Sea Horse Mods

Just wanted to say thanks a lot for this @Chuck D. Bones !
I tried all five, but in the end I only choose the last/Shape mod. I felt some of the others changed the basic character of chorus/vibrato a bit more towards delay with modulation, but still happy to have tried them.
I read elsewhere (doc for Vector by Aion FX + A thread at diystompboxes ) about issues with PT2399 and how to reduce unwanted noise by adding a green clear/transparent 3mm LED from pin 7 to ground (in parallel to the 100nF cap already there). Aion FX recommended a Vf of 2-2.3V, which I couldn't find any one LED that matched, so in the end I put a diffused green LED in series with a BAT43 to reach about 2.1V. And I felt that had a good impact on potential noise. (Fairly hot humbuckers, hitting base strings quite hard. Full Volume etc). 1.9V from LED only reduced it some, but not quite, and 2.5V clear one didn't seem to change much, so I will add the diffused green LED + BAT43 for my PT2399 builds from now on, if needed.
 
You're welcome.
The LEDs are supposed to cure distortion issues. My experience with distorting PT2399s is that there are good ones and bad ones. The LED fix doesn't help if the PT2399 in question is a "bad one." I've breadboarded quite a few PT2399 delays, flangers & choruses and didn't need the LED fix on any of them.

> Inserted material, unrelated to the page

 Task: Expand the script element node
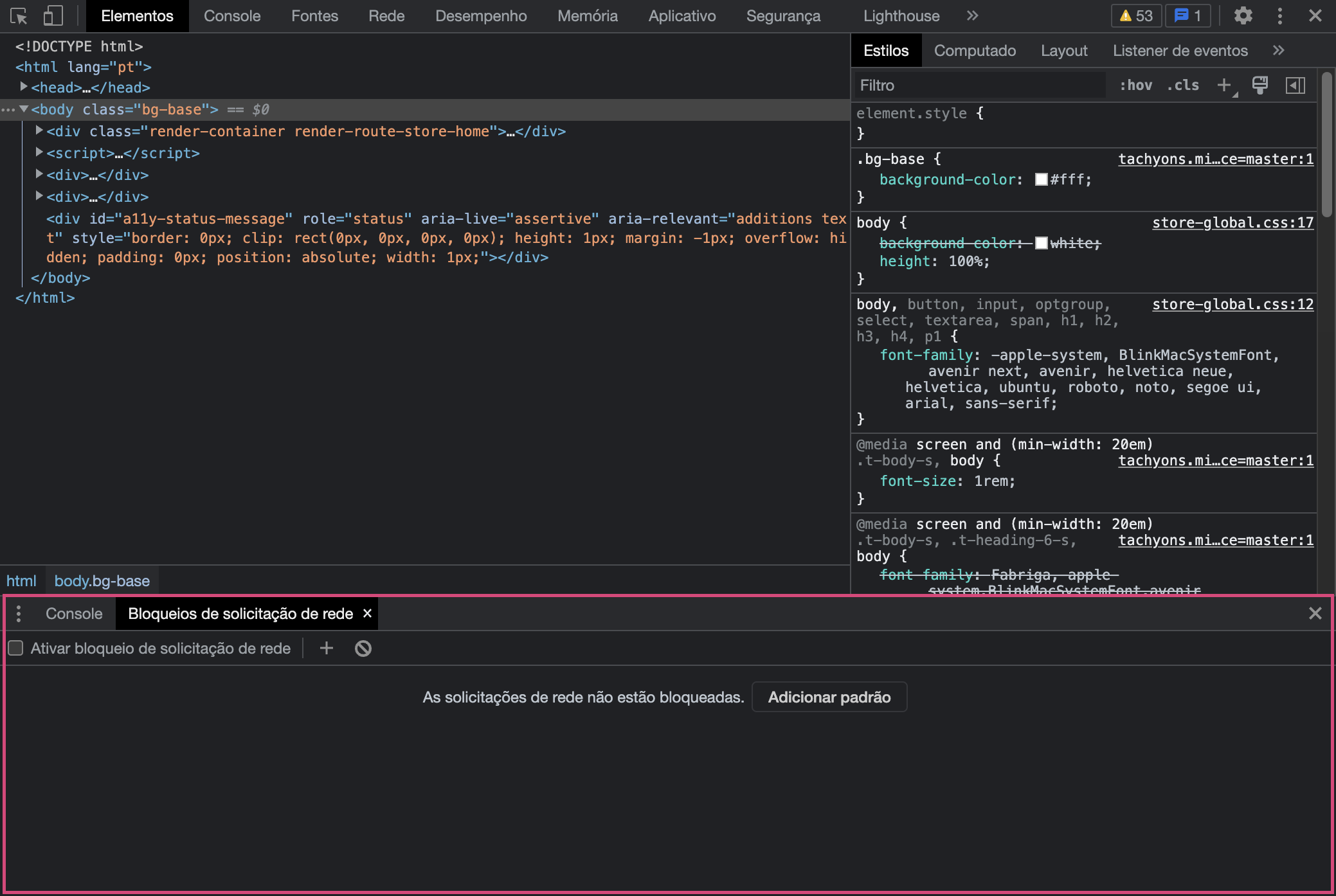pyautogui.click(x=39, y=153)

The PT2399 has limited headroom and if you overdrive them, they will distort. The fix for that is to reduce the volume going into the PT2399 and then amplify it by the same amount coming out. One can tailor the attenuation and amplification to de-emphasize and then re-emphasize the bass frequencies since those frequencies have the higher signal level.
 
You're welcome.
The LEDs are supposed to cure distortion issues. My experience with distorting PT2399s is that there are good ones and bad ones. The LED fix doesn't help if the PT2399 in question is a "bad one." I've breadboarded quite a few PT2399 delays, flangers & choruses and didn't need the LED fix on any of them.

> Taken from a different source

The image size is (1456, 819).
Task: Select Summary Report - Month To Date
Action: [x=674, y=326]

The PT2399 has limited headroom and if you overdrive them, they will distort. The fix for that is to reduce the volume going into the PT2399 and then amplify it by the same amount coming out. One can tailor the attenuation and amplification to de-emphasize and then re-emphasize the bass frequencies since those frequencies have the higher signal level.
Is there a "stripped down (?)" Way of testing PT2399s? Or better.off socket them in some build and run through the ones you have?